The general rule is that Logistic Regression will work better than Naive Bayes, but only if there is enough data. Since this is still a pretty small dataset, Naive Bayes works better here. Generally, Logistic Regression takes longer to train as well.
This uses data from Ana Cachopo: http://ana.cachopo.org/datasets-for-single-label-text-categorization
[00:00] As always, we'll import our natural library. We'll also import the fs module, because we'll be working with the file system. We'll also make a new classifier by saying new natural.BayesClassifier.
[00:22] Here, we're going to try to make a classifier that categorizes Internet comments as either related to science and space or politics. Behind the scenes, I have two JSON files that have several hundred examples in both the training and test data.
[00:39] First, we're going to import our training data. We'll do that by saying fs.readFile, our training data file name and encoding and a callback. If there's an error, we'll log it out. Otherwise, we'll say var trainingData = JSON.parse(data). We'll pass that data to a train function that we'll make down here.
[01:27] This will take our training data. Because training sometimes takes a while, it's helpful to make indicators to ourselves to know that it's working. Here, we'll just say that we started this training function.
[01:45] Then, we'll add all of training data to the classifier by doing trainingData.forEach passing the item and saying classifier.addDocument that item text and the item label.
[02:07] Once all the training data's been added, we can train the classifier by saying classifier.train. We're also going to add time indicators here so that we can see how long it takes to train.

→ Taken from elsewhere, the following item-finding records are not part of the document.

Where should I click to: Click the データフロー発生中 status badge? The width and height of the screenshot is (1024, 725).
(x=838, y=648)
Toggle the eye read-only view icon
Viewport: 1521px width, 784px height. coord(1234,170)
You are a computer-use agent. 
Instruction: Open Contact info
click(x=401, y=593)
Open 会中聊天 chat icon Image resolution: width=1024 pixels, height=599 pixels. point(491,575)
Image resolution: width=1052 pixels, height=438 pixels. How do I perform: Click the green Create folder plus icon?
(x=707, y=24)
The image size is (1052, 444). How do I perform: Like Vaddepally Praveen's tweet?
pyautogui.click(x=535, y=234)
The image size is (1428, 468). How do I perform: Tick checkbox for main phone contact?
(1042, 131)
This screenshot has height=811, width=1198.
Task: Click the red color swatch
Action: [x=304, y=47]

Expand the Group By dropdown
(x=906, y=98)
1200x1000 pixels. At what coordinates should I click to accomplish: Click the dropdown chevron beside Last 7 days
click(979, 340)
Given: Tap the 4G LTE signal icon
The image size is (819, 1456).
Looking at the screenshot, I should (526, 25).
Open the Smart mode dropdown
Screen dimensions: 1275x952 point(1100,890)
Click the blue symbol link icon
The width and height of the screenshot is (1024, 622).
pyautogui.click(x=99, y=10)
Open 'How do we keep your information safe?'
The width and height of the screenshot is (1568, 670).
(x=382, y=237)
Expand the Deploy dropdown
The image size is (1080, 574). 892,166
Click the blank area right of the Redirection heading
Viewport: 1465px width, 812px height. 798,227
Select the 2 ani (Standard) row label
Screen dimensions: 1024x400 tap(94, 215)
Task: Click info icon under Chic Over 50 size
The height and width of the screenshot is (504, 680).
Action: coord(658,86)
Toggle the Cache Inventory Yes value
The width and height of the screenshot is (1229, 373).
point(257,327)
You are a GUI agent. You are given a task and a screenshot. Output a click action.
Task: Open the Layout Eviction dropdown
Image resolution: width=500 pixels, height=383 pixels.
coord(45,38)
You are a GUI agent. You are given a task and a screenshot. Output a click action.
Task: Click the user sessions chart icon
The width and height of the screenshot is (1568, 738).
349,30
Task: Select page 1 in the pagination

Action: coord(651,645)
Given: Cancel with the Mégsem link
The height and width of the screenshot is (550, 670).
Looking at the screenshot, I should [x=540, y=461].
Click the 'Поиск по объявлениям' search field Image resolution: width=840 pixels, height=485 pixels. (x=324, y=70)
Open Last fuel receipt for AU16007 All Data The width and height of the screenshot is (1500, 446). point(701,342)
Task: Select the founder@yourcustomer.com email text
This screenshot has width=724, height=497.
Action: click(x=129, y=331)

We'll log that out.
[02:50] We'll call the loadTestData function here. Here, we'll make a new function loadTestData. We'll make another indicator to ourselves. We'll do the same thing we did in loading the file above fs.readFile('test_data.json), an encoding and our callback.
[03:27] If there is an error, then, we'll log that out. Otherwise, we'll say testData = JSON.parse(data). We'll pass that into a function called testClassifier. To do that, we'll say function testClassifier. We'll make an indicator to ourselves.
[04:08] In order to see how good the classifier is, we need to get a sense of what percentage of labels it accurately categorizes on data it's never seen before. To do that, we'll create a variable here numCorrect and set that to 0That way, when we're running through our test data, we can make a variable called labelGuess which is the label that the classifier guesses for this item's text. Then, compare if the classifier's guess is equal to the item's actual label, then number correct increases by 1.
[04:59] After all the test data has been classified, we can say the correct percentage is equal to the number correct over the number of test data points. Let's see how this fits together.
[05:21] We'll fast forward a little bit here, but we can see that training took about 25 seconds. Here, we can see that the classifier predicted categories with about 88.6 percent accuracy.
[05:34] Natural also provides support for a logistic regression classifier. The code is exactly the same except you replace Bayse classifier with LogisticRegression classifier.
[05:53] Here, we can see that LogisticRegression classifier predicted categories with about 85.65 percent accuracy. In this case, the naive Bayse classifier performed better.